Numbers have proved hard to learn… we can ask how much in Hindi but the response is usually confusing. We can also ask how are you, where are you from, where are you going, and can say very good, very bad, enough and let’s go! But we are constantly adding to our repertoire. Having said that there is a language barrier… many of the good times have been spent with people who speak no English at all.

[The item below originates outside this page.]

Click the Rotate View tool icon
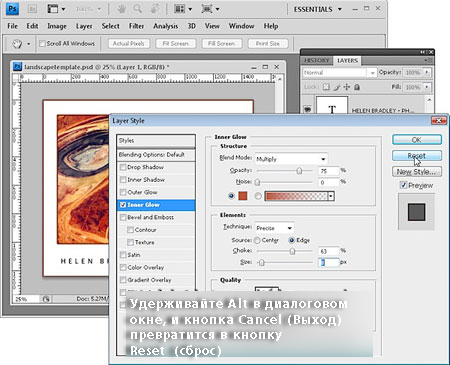The height and width of the screenshot is (365, 450). 155,9
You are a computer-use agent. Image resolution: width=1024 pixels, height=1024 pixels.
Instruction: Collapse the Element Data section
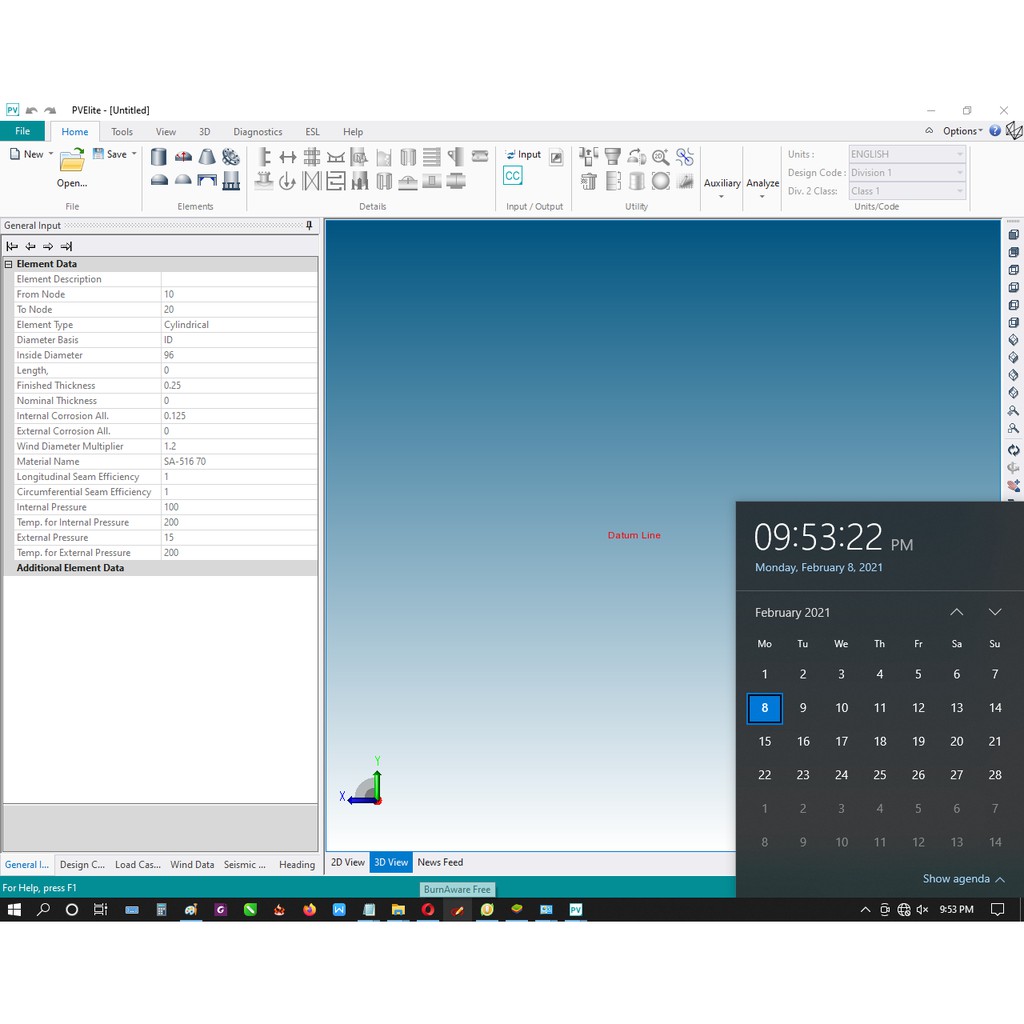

So culture-shock it might be.. but we love it! well perhaps not the hassle and the ‘excrement’ on the street…. Chalkee can sometimes result in very messy feet!


2 Comments (+add yours?)

  1. Jude
    Oct 16, 2010 @ 13:02:01

    eeeeeeeeee your not really painting a great picture, culture shock aint in it!!!! i’m afraid to say that it really wouldn’t be for me, i’ll stick to roaming in europe at least your garuanteed a sit down loo hahahaha. please both of you stay safe… love you xxx


  2. anna petch
    Oct 17, 2010 @ 11:28:53

    Wowza, what a time! Sounds amazing, crazy and a bit of a challenge, i can almost taste it and smell it from your blog…..Rachel you are a brilliant travel writer, I think you may have found yourself a second career.
    You know it wouldn’t be so rewarding and memorable without all the crazy animals, bugs, confusion, toilet issues, wild people and general caos.
    I see your travelling future and you’ll soon be bobbin in the streets and feeling proud of it! you know I would.
    Carry on the good times.
    We miss you both muchly and are very jealous (not about the standing toilets!), we wish we could be there with you both.